Before Ramadan begins, Akhter decides her spiritual objectives: to read a portion of Quran or to memorize certain verses daily and then maintaining a record over the course of the month, which helps her quantify her progress.
“As the month goes by, I find it harder to keep up with my goals,” she observed, adding that she picks up her pace in the last 10 days. “I believe it’s always helpful to try to get your friends or roommates to set goals for themselves. Even though we had different goals, we continued to encourage each other to keep up with them.”
Nihaad Zaman, a student at Middlesex County College, N.J., warns against making too many resolutions or setting standards that are too high. “Prophet Muhammad, peace be upon him, said the most loved deeds by God are the most regular deeds, even if they are few,” she cited. “It’s best if we just do a little extra, constantly, and then add on as that becomes easy for us.”
As for herself, rather than spelling out resolutions, she continues her regular worship in more quantity and intensity. Her main resolve is to be a better Muslim at the end of the month. “Ramadan is a month of training for the next year to come and if we don’t come out of Ramadan a better Muslim, doing more for the sake of God, then we did not get the full benefit of the extra that we did in Ramadan,” she opined.

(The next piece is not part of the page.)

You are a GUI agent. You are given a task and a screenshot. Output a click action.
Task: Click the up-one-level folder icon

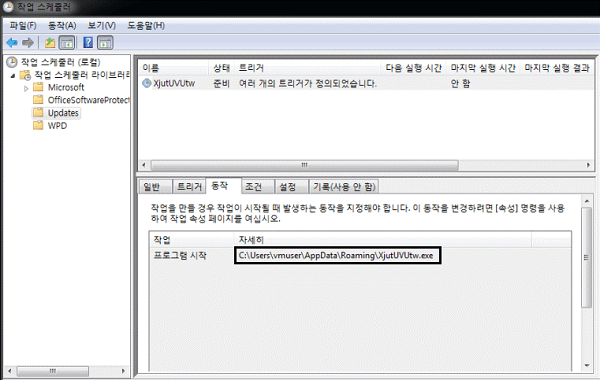(x=50, y=42)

Saif Syed, a senior at University of Wisconsin, Madison, feels the sweetness of spending Ramadan among Muslim friends, something he never experienced until college. “It’s easier and more rewarding to arrange for an all-night-worship event with friends on campus as we can encourage each other to stay up and read Quran,” he said.
The most challenging task for him is to arrange his schedule in order to spend the most time in the mosque, especially the odd nights of the last 10 days. “We have a mosque right on campus,” Syed said. “I can even do my homework there. Spending time in the mosque even doing homework feels rewarding.”
He advised that students should have a detailed plan as to how they wish to handle everything together, from studying to worshipping to extracurricular involvements. “It’s very easy to get caught up in the community obligations and then stress out over our relationship with God and strengthening our spirituality, but it’s really important to make sure we’re improving our relationship with God and strengthening our spirituality,” Syed, 21, advised.
Keeping a weekly calendar helps Hisham Zahid, a student at the Rochester Institute of Technology, Rochester, N.Y. He sees Ramadan as an opportunity to “develop time management, create positive habits while lessening the bad ones, and associate with people in positive and productive environments,” he noted.
Although most Muslim Student Associations provide daily dusk meals for students, the pre-dawn meal is an independent affair for dorming students. For Muslims sharing an apartment, as Shafaq Akhter does, the pre-dawn meal too is a time to share.
“The environment has a great impact on your daily life and keeping a positive atmosphere promotes proper decision making especially when it comes to a balance between school, extracurricular activities and fulfilling spiritual goals,” Zahid added.